**TEXT BLOCK**
::::

The vast majority of projects will be "read-only", but everything will pretty
much work the same. The frontend will look the same. You can brows issues,
downloads, wikis the same. You can even sync code using a DVCS client like
svn, git, or hg.

i.e. all the data that was there right now will stay there until January.

Projects will still be able to be exported to GitHub via
code.google.com/export-to-github. In addition, project administrators can
still use Google Takeout to get a JSON dump of their projects issues.

There are a few projects that will stay read-write for a few months, for
example /p/chromium and /p/android. These projects will keep doing their issue
tracking on Google Code until a replace issue tracker is ready.

If a project needs some administrative action, such as deleting a project or
setting up a "project moved" URL you can contact google-code-
shutdown@google.com and somebody (most likely me) will twiddle the bits on
your project.

Important note: All links to code.google.com will continue to work as normal.

# Coming soon: The Google Code Archive!

Obviously deleting ~a decades worth of open-source project data and breaking
millions of links would be a very bad thing. Nobody on the Google Code team
wants that to happen, so we are working to ensure that doesn't happen.

Tomorrow we will hopefully launch "The Google Code Archive" which is a slimmed
down frontend for Google Code that renders an archive of project data, served
from App Engine and Google Cloud Storage.

This Archive site will continue to host public (and only public) Google Code
project data years into the future.

::::

**PROBLEM SET**
(1) In the Google Code shutdown post, what will serve the Google Code Archive?
(2) Resume the Google Code shutdown post after its final sentence.

**DATA**
::::

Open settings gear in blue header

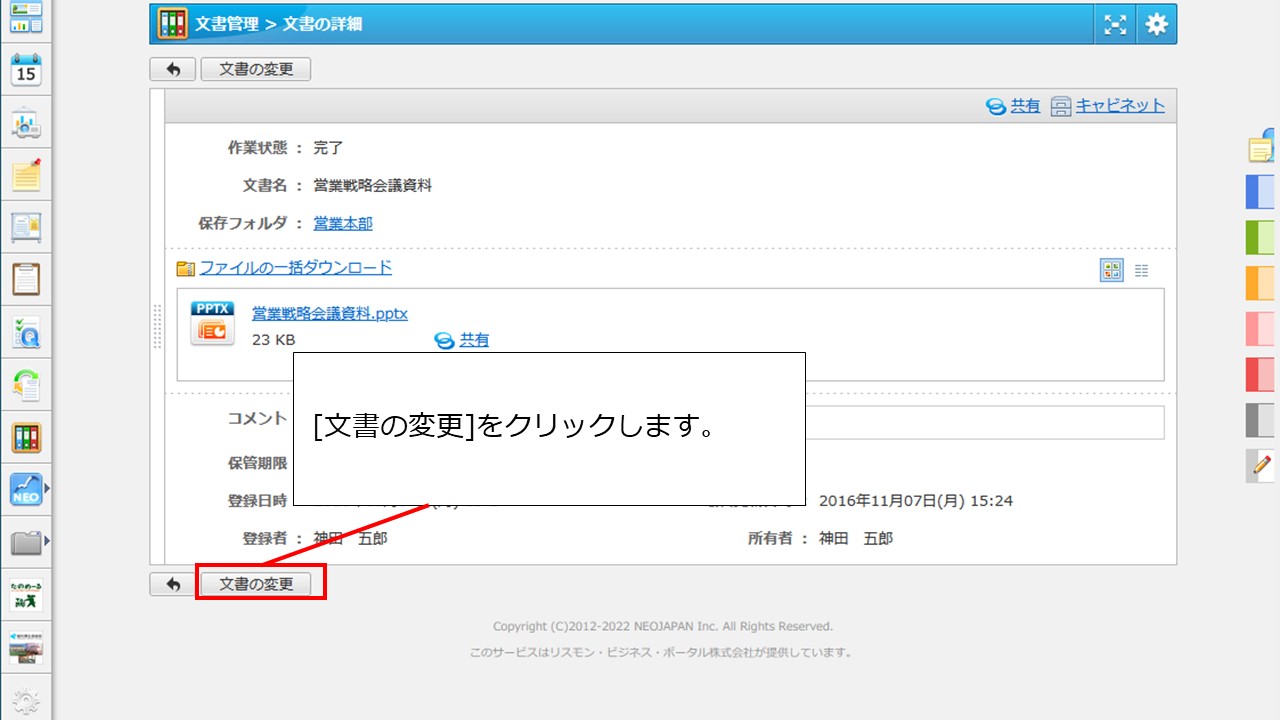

::::

**SOLVED PROBLEMS**
(1) App Engine and Google Cloud Storage.

(2)
While it is in beta, the Google Code Archive will use a different URL scheme
than current Google Code projects. Later this year, we will have the Google
Code Archive frontend replace URLs to the old project hosting frontend. So
urls to old Google Code projects will continue to work, but be hosted from a
new website. (But you should be able to switch to the old one if need be via
URL parameter.)

# What will happen after January 2016

After January 2016, we will turn down the old frontend and only serve data
from the Google Code Archive.

The data that won't be preserved is private data. Things like issues labeled
with Restrict-View-* (which only project admins, committers, etc. can view).
Or projects that are marked as "Members Only". I haven't analyzed the exact
numbers here, but this doesn't make an appreciable amount of the data on
Google Code.

The big difference in January however is that we won't have the DVCS frontends
running any more. So you will not be able to sync project source code using
svn, git, or hg. Another outcome of this is that we won't be serving raw repo
contents.

Hopefully that clears things up. Happy to answer questions.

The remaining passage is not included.